I just finished the second draft of a script. It's been a nightmare getting the damn thing down in on paper in a respectable fashion. My work, both with students and clients, has been all about making a effectively modeled character move through a well thought out plot. It's been all about those few equations that define different aspects of the story. There's a grand unified theory in there somewhere. You know all your story answer are there. You just know it.

And then you sit down to write.

I'd realized that building the perfectly structured screenplay had become more an impediment than an aid. I let go. I let myself be wrong one more time. I let my main character drag me, scene by scene, wherever he wanted to go. He tracked mud all over the carpet, and missed a couple appointments on the way. But he got to the climax, and he covered a lot more distance doing it. The midpoint got deeper, the high points higher, the low points more desolate and flecked with...comedy. It all felt more real. I had that model imprinted on my brain. I'd tried out dozens of ideas for each plot point. They varied wildly, but all had a certain aspect that made them structural. When I let the main character loose, he seemed to understand it all a bit better, more intuitively than I did. That was humbling.
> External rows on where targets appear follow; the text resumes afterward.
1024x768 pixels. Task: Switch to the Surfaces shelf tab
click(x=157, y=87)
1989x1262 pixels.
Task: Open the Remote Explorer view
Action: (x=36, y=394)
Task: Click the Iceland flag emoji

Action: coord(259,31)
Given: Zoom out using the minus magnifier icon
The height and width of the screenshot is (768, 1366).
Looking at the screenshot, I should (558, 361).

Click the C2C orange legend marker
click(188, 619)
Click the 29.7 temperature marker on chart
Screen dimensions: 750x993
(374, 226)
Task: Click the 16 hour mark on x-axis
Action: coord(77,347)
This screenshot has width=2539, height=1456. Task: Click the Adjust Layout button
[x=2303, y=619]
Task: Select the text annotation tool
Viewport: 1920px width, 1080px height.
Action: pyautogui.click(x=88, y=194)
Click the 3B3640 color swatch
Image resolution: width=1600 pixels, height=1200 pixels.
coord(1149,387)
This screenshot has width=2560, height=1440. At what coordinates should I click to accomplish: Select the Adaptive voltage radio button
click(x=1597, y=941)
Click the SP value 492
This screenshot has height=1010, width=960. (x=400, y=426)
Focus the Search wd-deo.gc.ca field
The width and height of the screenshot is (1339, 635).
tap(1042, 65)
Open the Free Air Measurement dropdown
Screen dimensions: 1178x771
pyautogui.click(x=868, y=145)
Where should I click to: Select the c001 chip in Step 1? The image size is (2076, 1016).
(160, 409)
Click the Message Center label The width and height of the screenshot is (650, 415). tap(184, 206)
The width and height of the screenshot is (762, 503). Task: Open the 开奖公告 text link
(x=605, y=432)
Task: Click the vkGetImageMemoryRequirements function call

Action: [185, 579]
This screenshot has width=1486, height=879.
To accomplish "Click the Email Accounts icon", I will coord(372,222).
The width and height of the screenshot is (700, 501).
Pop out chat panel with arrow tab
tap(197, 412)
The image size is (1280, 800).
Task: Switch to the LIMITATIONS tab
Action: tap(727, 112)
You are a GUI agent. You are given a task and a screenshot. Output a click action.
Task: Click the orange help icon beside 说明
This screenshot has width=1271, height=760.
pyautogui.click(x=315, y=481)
I've been thinking a lot about this experience. It's not the first time I've had it, but it feels new each time. I'd all but decided I must have imprinted the story part of my brain with a kind of ingrained path that the main character just naturally followed.

But I'm of a different opinion now. This structure that we try so hard to impart is... already there. We see the world in stories. We understand each step we take as set up-conflict-resolution. We see the world that way. My character is no exception. We don't have to think about three-act structure. We think in three-act structure. We model, make mistakes, and learn something on the other end. It's not that the theory's wrong. It's thinking we control the process just by knowing a little bit about it.